● **WHAT TO PRODUCE**: Copy exactly, beginning with the line holding "Task: Click the" and ending with the final line of the data beneath this task; copy nothing else, and leave out every picture.

● **DATA PROVIDED**:
-*-*-
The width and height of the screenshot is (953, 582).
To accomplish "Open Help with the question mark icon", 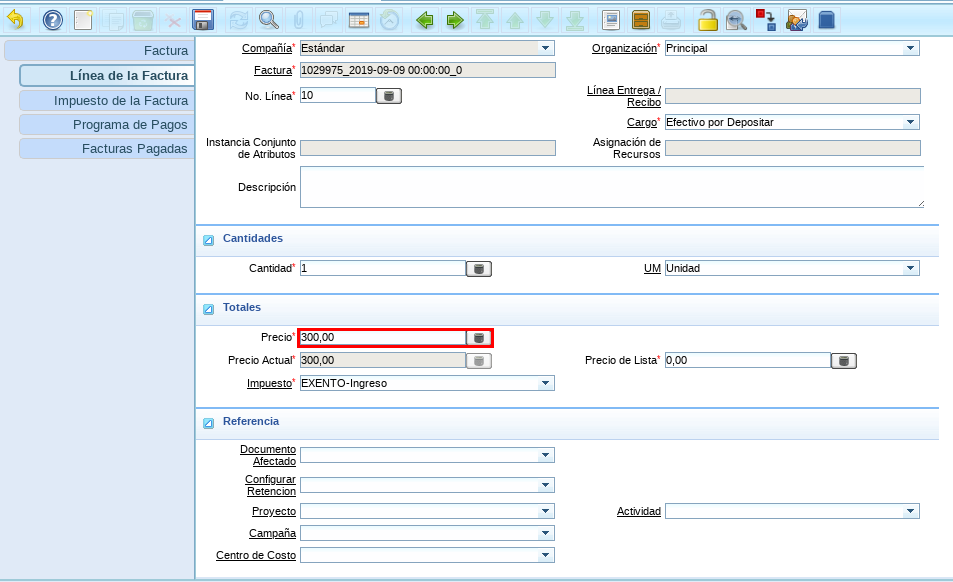I will click(x=53, y=20).
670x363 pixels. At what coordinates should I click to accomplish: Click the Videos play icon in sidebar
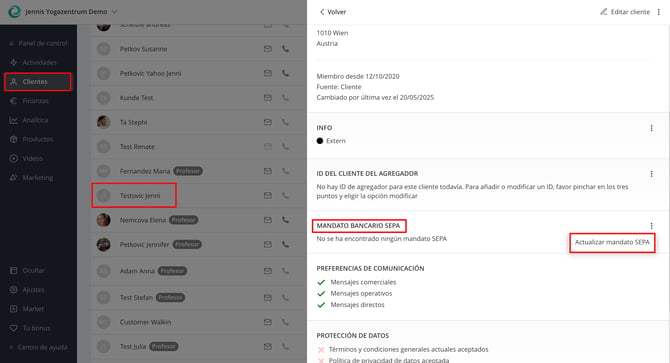pos(13,158)
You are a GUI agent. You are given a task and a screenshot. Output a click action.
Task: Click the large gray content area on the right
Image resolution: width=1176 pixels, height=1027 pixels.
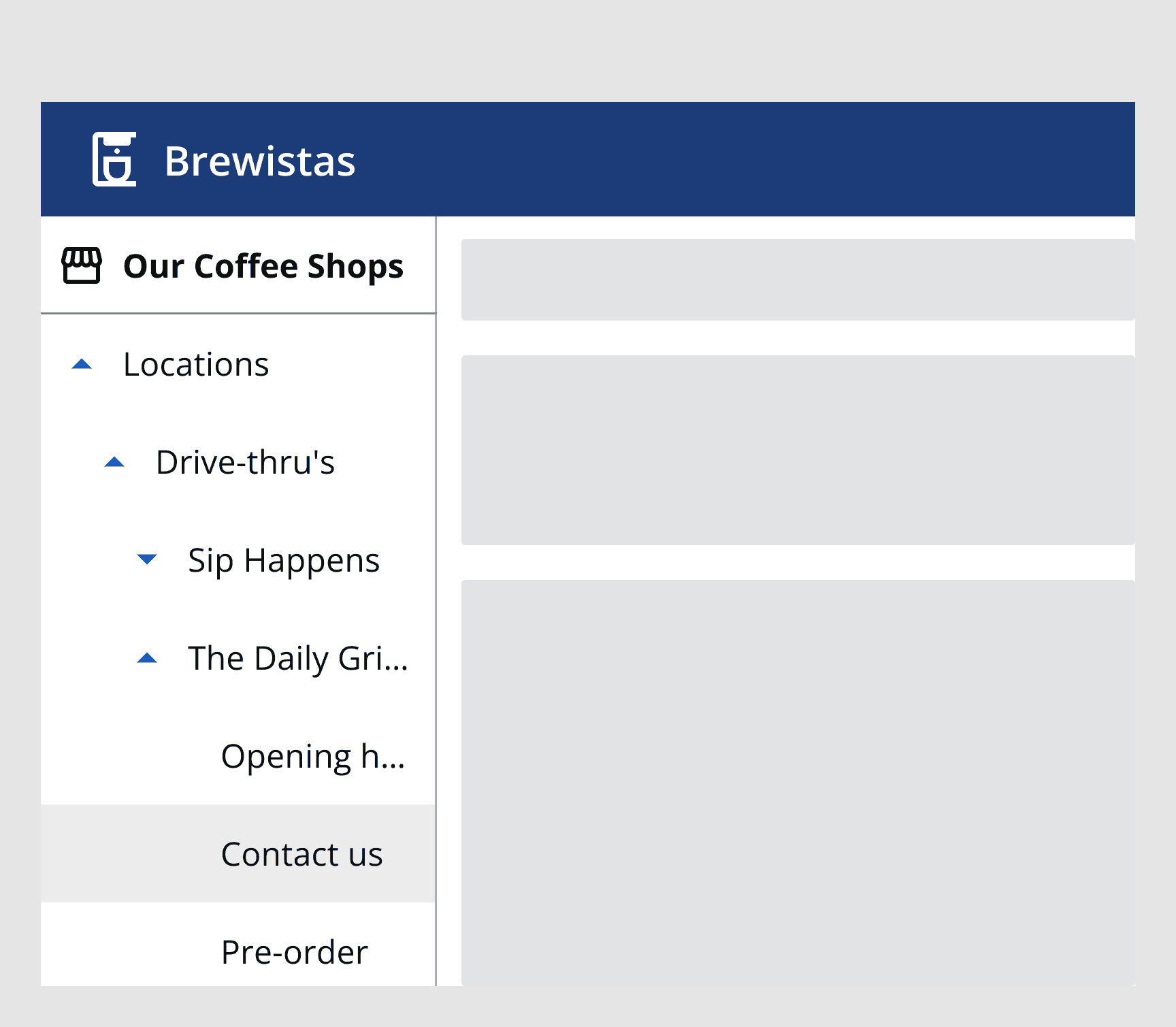click(796, 783)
-*-*-
● **OUTPUT**:
Task: Click the large gray content area on the right
Image resolution: width=1176 pixels, height=1027 pixels.
click(796, 783)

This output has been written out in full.